How to Identify Business Risks?

To identify business risk is the first and the most important step of risk management process. It is a proactive approach. So, what is the identification of risk?

Identify Business Risks

What is the possible hazard that can occur in future and that is harmful to your business? or maybe, will increase the profit of your business? (Risk means uncertainty. That means anything can happen such as increase or decrease in profit. We will be talking about the negative site.) Some risks are major risks and some are very small. For each of them, you need to be prepared beforehand to face them.

As it is a proactive approach, the identification of risk provides information by which we can take proactive steps before it harms our business operations significantly. It prevents the business from hazardous incidents.

Sources of Risks for Small Business Organizations.

First, the action of human or a team can create risks in a business. Second, a business process or operation can create risks in an organization. Third, a technology change in an industry can create a risk. Finally, Environmental hazard can be a reason to the environmental risk.

Sources of Risks for Investment

Business Risk – a business risk is the measure of risk associated with a particular security. (related to capital market, not related to small business management)
Credit Risk –  the possibility that a bond issuer will not be able to make a payment the bond buyer (Not related to small business management)

Call Risk – It is specific to bond issues. It is the possibility that a debt security will be called before the maturity which may result in a low return from interest.

Inflation Risk – the inflationary risk is the chance that the value of an asset or income will decay as inflation shrinks the value of a country’s currency. (Related to small business)

Different Techniques of Identifying the Risk

Brainstorming: A group of people works together to identify potential risks, causes of occurrence, hazardous incidents, possible failure, etc. Free thinking and talking opportunities should be given to the members of the group. Brainstorming is the most efficient and effective way of finding a concept of potential risk and solution.

Checklists: Checklists are made from historical data. This is the list of hazards, control failures, risks etc. developed from the past data usually. So, the experience of past failure can be used as a preventing instrument. Managers often make these checklists to take proactive decisions.

Interviews: Top level managers should take interviews for the employees from a different level. Employees physically experience different operations of the organization. They may have different issues about risks to discuss.

“What-if” Technique: The technique is applied on “what if” basis.
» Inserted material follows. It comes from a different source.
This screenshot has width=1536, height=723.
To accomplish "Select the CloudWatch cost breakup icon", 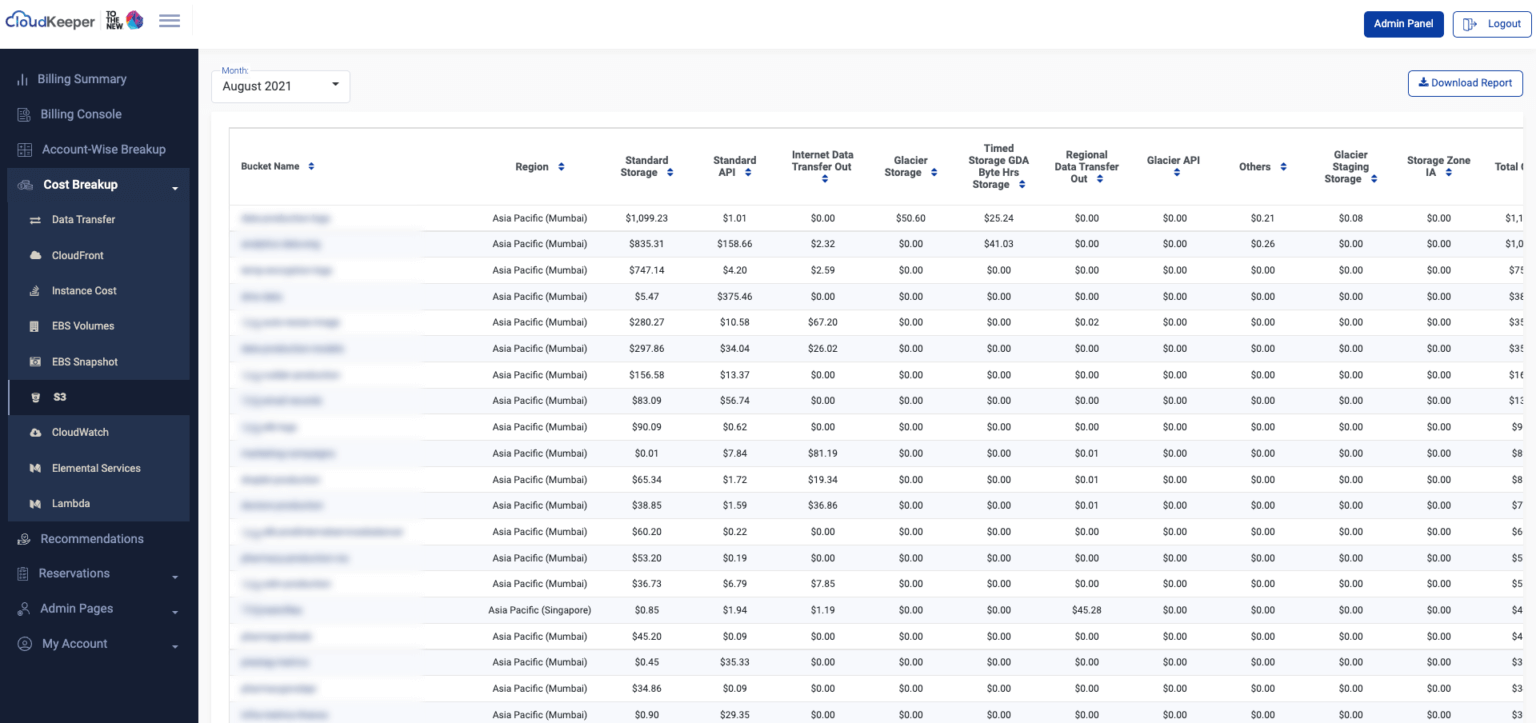I will [x=34, y=432].
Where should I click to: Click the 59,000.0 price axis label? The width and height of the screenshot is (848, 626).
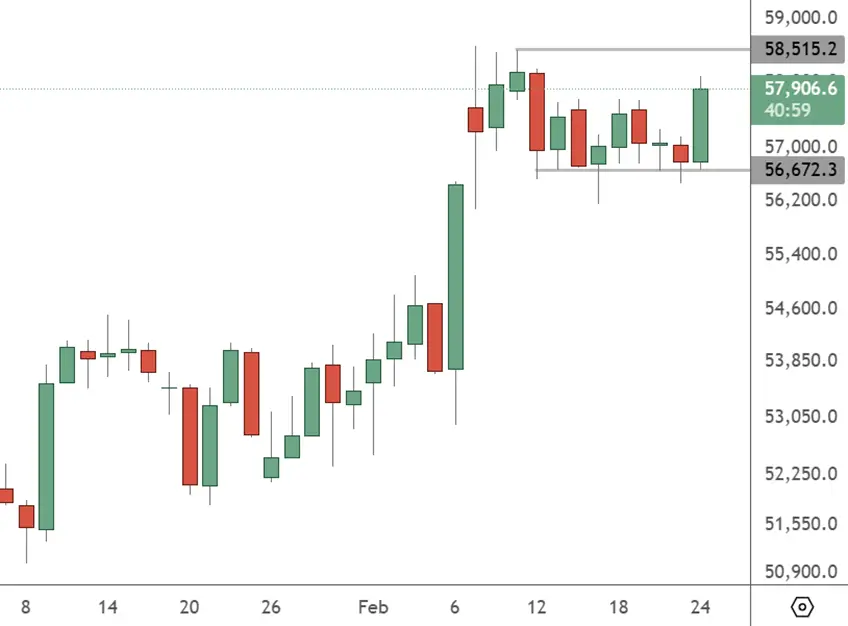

It considers an independent variable depending which an event will occur. Similar to brainstorming, a facilitator here utilizes set of words or phrases to identify risks.

Fault Tree Analysis: This method is also called reverse brainstorming. The technique is used for identifying and analyzing factors that can contribute to a specified undesired event. For example, if you want to improve customer service, state the objective in reverse e.g. “How can we really annoy our customers?”

Scenario Analysis: It is similar to the “What-if” model.  As a scenario, a short story is taken and then it is analyzed thoroughly. It can be used to identify fraud. Scenario analysis is used to trace opportunities for fraudulent incidents. For example, it could be “A group member has just admitted to defrauding, how can this happen?”

Direct Observations: Simply looking around to find out if there is any risk. This is the most common technique to identify business risks in an organization.    This simple technique is used frequently every day. it is used in the workplace by employees who may observe risky situations regularly. It is also used by emergency services when attending to an emergency case. A risk-aware organizational culture and a well-trained staff team will improve the ability of the organization to observe and find out potential risks and implement proactive solutions.

Surveys: It is same as structured interviews. But it involves a larger number of people as it is a survey. Surveys can be used to collect a broad set of data, ideas, opinions and thoughts across a range of areas. Survey is one of the topmost ways for risk managers to assess the business risk.

Incident Analysis: Incidents are the occurrences that just have happened. Tracing such kinds of incidents and thoroughly analyzing them find out if there is any chance of experiencing any financial loss is known as incident analysis. A business management is always responsible for conducting incident analysis to assess the current risks.

Negative Effects of Wrong Assessment of Risk

First, a sudden occurrence of an unexpected incident may result in a certain financial lose, may result in cost increase. Second, negative performance of employees or teams may take place. Finally, if it is a manufacturing firm, it may lose its capacity control.